Recorded during “idyllic summer evenings” on the Isle of Wight by Warren Hampshire (The Bees) and jazz pianist Greg Foat, The Honeybear is a beguiling album that draws from British folk, ambient music, and even the eeriness found in the Ghost Box label’s haunted discography. Simply put, there’s nothing “cute” about this album as it weaves darker musical passages through otherwise pleasant, pastoral arrangements.
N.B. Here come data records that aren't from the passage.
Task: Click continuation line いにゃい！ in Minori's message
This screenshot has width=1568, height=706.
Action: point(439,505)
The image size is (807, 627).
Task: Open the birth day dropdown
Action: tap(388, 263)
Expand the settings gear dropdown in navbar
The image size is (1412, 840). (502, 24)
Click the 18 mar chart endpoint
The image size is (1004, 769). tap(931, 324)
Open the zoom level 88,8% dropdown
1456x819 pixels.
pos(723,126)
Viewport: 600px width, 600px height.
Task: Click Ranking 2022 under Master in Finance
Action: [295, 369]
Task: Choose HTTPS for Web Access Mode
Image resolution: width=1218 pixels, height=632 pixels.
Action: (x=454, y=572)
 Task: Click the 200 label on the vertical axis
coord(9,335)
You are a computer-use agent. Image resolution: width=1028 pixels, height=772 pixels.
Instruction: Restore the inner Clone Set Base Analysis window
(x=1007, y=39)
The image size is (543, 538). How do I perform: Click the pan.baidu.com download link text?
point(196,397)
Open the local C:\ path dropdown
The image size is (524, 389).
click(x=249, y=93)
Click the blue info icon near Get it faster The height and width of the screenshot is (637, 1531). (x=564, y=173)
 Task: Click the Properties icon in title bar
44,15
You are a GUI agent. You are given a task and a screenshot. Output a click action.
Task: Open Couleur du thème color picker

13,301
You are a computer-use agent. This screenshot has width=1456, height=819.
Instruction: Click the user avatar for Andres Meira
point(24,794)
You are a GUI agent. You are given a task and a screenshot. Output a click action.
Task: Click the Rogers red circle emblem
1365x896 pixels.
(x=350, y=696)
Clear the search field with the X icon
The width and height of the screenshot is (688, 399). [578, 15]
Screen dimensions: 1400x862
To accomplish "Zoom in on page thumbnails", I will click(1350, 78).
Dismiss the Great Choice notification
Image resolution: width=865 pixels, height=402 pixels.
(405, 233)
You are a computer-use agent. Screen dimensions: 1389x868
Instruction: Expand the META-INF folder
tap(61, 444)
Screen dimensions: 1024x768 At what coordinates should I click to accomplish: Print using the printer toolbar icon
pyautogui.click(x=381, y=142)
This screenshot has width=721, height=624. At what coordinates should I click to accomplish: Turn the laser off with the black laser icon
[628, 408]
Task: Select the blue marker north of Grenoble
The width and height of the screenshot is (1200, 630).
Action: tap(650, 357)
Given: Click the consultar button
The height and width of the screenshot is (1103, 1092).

Given the album’s conceit, it’s tempting to imagine the sort of storylines that’d best accompany Hampshire & Foat’s compositions. The gentle acoustic guitar, ghostly flutes, and strings on “Call of the Forest” suggest a summoning to a nocturnal ceremony attended by the titular Honeybear and his fellow woodland creatures. Later, “Winter Bound“ s funereal electronics and somber string arrangements (reminiscent of Hilmar Örn Hilmarsson’s Children of Nature soundtrack) imply darker times for Mr. Honeybear and his friends as colder weather sets in.

Of course, seeing as how our main character is a Honeybear, bees need to make an appearance, and so they do on “The Hive,” courtesy of the duo’s field recordings. But those slowly blend into swarming kosmische electronics that verge on oppressive, as if the hive is gathering itself to defend against any honey-stealing interlopers. Fortunately, the next song is the bucolic “Honey Dreams,” with lovely strings and trilling woodwinds evoking a sense of contentment and fulfillment.

The album closes with “Rain Clouds” and “Honey For a Penny.” The former’s strings and synthesizers perfectly capture the ominous-yet-exhilarating sense of watching storm clouds gather and darken on the horizon. The latter is the album’s jauntiest song, as oboe and flute dance amidst acoustic guitar and strings, bringing the Honeybear’s adventures to a satisfied end while implying more to come.

Hampshire & Foat have created a tiny wonder with The Honeybear, an enchanting little album that takes the “childrens book” conceit and infuses it with a true and otherworldly sense of beauty. In other words, The Honeybear’s music may be child-like in its imaginative-ness, but it’s never childish.